Lifelong learning is
supposed to provide the intellectual flexibility and professional
adaptability needed to seize opportunities in new and dynamic sectors as
they emerge, as well as the resilience to handle shocks in declining
industries. Training centers, the logic goes, simply need to identify
the competencies that companies will look for in the future and design
courses accordingly.
Yet, in the
eurozone,
only about 10% of the labor force undertook some type of formal or
informal training in 2017, and the share declined sharply with age. If
lifelong learning is the key to competing in the labor market, why are
people so reluctant to pursue it?
The truth is that
reversing the process of skills obsolescence requires overcoming
psychological and intellectual barriers that are too often ignored.

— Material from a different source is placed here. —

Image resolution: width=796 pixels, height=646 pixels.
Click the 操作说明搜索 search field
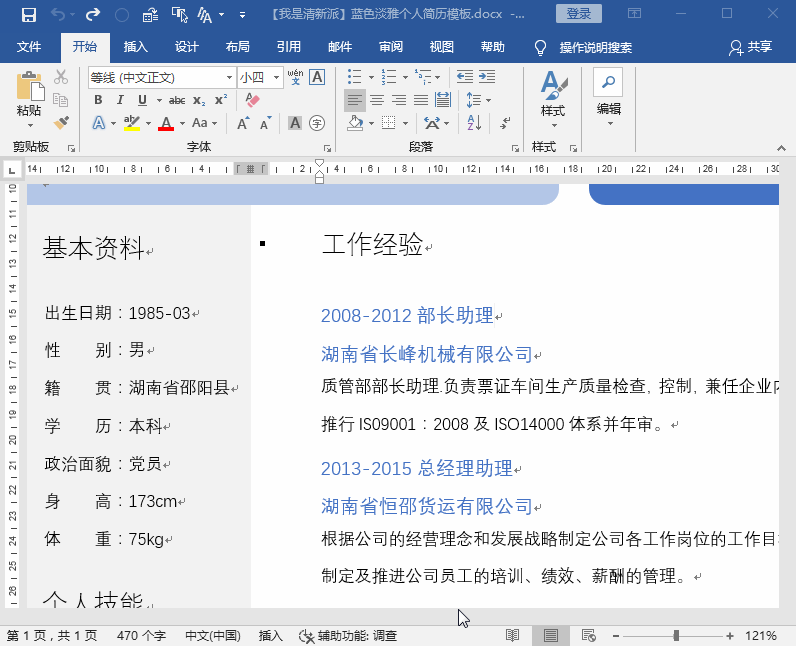click(x=595, y=48)
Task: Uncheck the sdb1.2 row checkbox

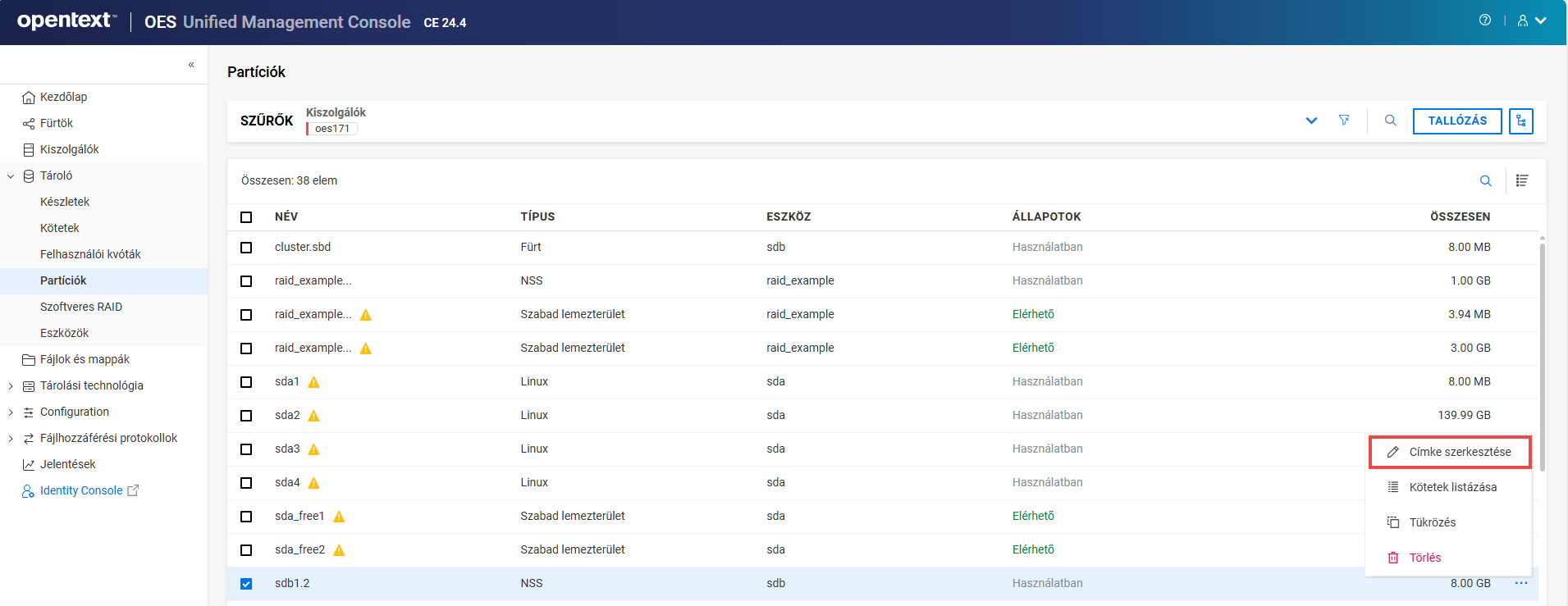Action: coord(246,584)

According to behavioral economics, human beings are biased toward the status quo: we overestimate the potential losses of a deviation from our baseline, and underestimate the potential benefits.
Lifelong learning is
viewed as extremely costly in terms of time, money, and effort, and the
returns are regarded as highly uncertain, especially amid technological
disruption. Such views may be reinforced by the feelings of depression
and hopelessness that often arise when workers lose their jobs or face
career crossroads.
If the need to “start
over” after years in a certain job or field is demoralizing, after
decades it can seem like an insurmountable challenge. And, in fact,
embarking on such a change late in life runs against our natural
patterns of development.
Human beings experience a decline in
cognitive
performance relatively early in life, with fluid intellectual abilities
– associated with working memory, abstract reasoning, and the
processing of novel knowledge – beginning to decline around age 20.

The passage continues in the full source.